Il tour europeo di supporto al nuovo disco di Julia Holter, Aviary uscito lo scorso mese per Domino, comincia da una cittadina del nord dell’Olanda, Leeuwarden.
L’esibizione, incastonata nella programmazione del festival Explore The North (rassegna legata al fatto che la capitale della Frisia quest’anno è la capitale europea della cultura), si è svolta in un piccolo teatro (De Westerkerk) nel centro cittadino: capienza ridotta e limitata, atmosfera cordiale tipica degli autoctoni, caldo a proteggerci dalla temperatura sottozero dell’esterno.
Iniziamo con due “contro”: problemi tecnici hanno ritardato l’inizio dell’esibizione, dandoci comunque un esempio reale e concreto del pragmatismo locale (tutto risolto in pochi minuti) e il cartellone compatto del festival portava la gente a spostarsi verso le altre location del festival appena finiva un pezzo, dando un effetto “che noia me ne vado” da parte del pubblico davvero non gradevole per l’artista e anche per chi invece è rimasto catturato dalla resa live di Aviary.
Sì perché almeno in questa data la Holter ha interpretato esclusivamente brani tratti dall’ultimo disco, una decisione azzeccata, vista l’unicità della musica espressa in Aviary, lavoro che si allontana per un percorso tutto suo dagli album precedenti, compreso l’ultimo apprezzatissimo Have You In My Wilderness.

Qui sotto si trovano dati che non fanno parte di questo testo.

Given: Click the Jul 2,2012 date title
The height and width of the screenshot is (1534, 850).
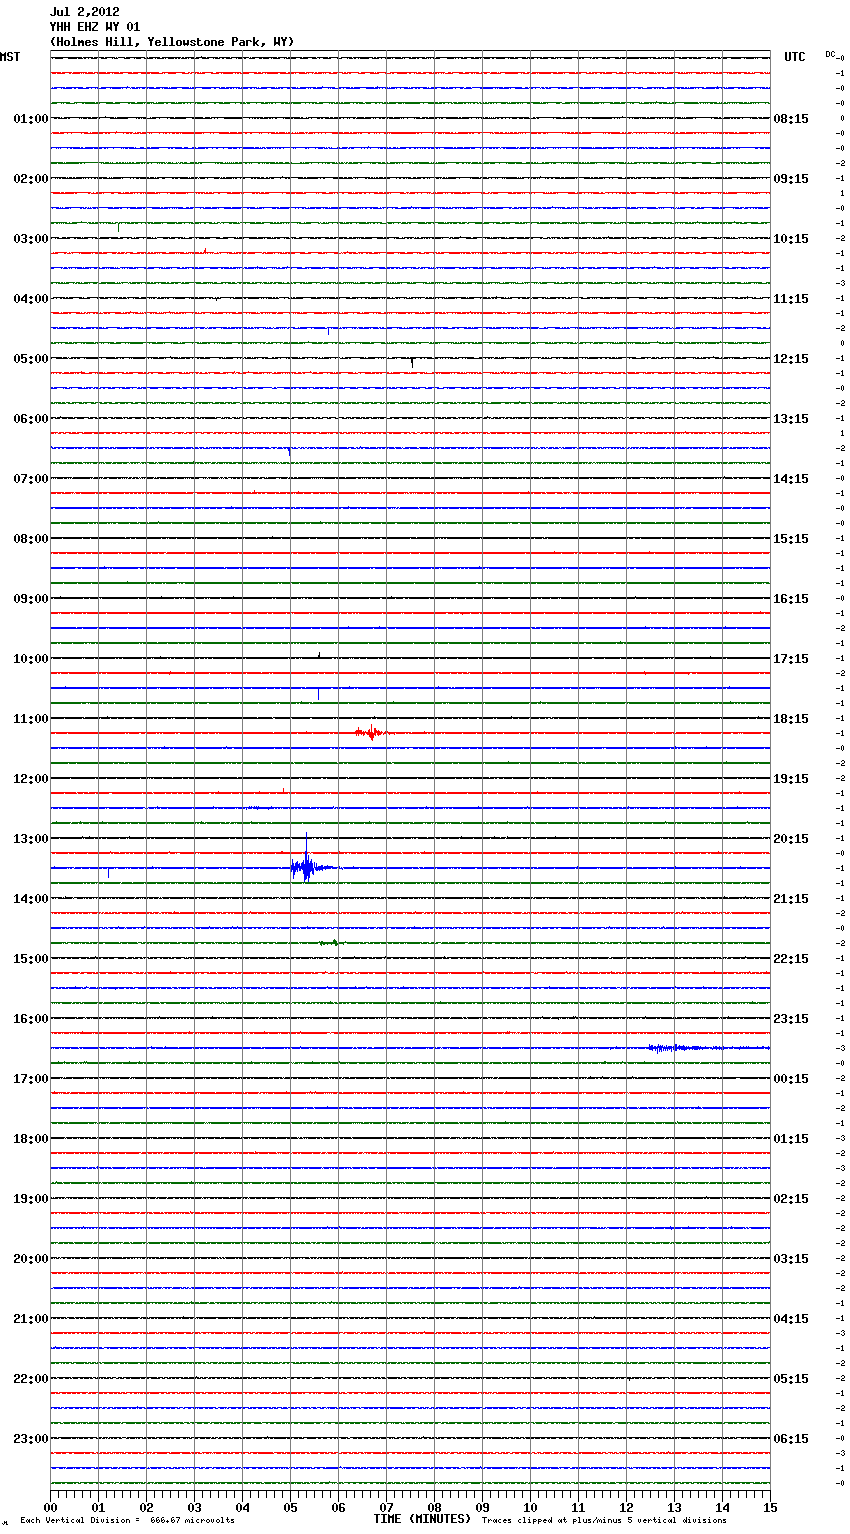Looking at the screenshot, I should click(x=85, y=12).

Aviary è un viaggio sonoro che partendo dalla voce sublime di Julia si sposta in territori free, di classica contemporanea, grazie all’apporto di archi e fiati (inclusa la cornamusa, suonata anche live da un componente della band) e mai come in questo caso il concerto è stato in grado di mettere ancora più a fuoco la sostanza e il lavoro dietro il prodotto in studio.
Aviary è infatti un disco non adatto alle modalità di fruizione contemporanee, basate più sullo streaming e la condivisione digitale: senza risultare profani sarebbe come dare un primo ascolto a Spirit of Eden o a Laughing Stock dei Talk Talk dalle casse del pc, la sensazione di viaggio sembrerebbe mutilata, monodimensionale.
Quindi assistere in presa diretta agli incroci e ai giochi tra gli strumentisti sul palco ed assistere alle evoluzioni di queste che sono piccole suite, agli antipodi o quasi rispetto ai lavori seppur di grande valore di cantautrici contemporanee (il modello che da Sharon Van Etten in poi ha trovato tanta ottima discendenza) è opportunità essenziale.
Julia come una moderna Alice Coltrane o Kate Bush guida e tutti noi restiamo in silenzio, affascinati: questo è un disco, un live, un’esperienza di cui si parlerà ancora tra venti anni e più, statene certi.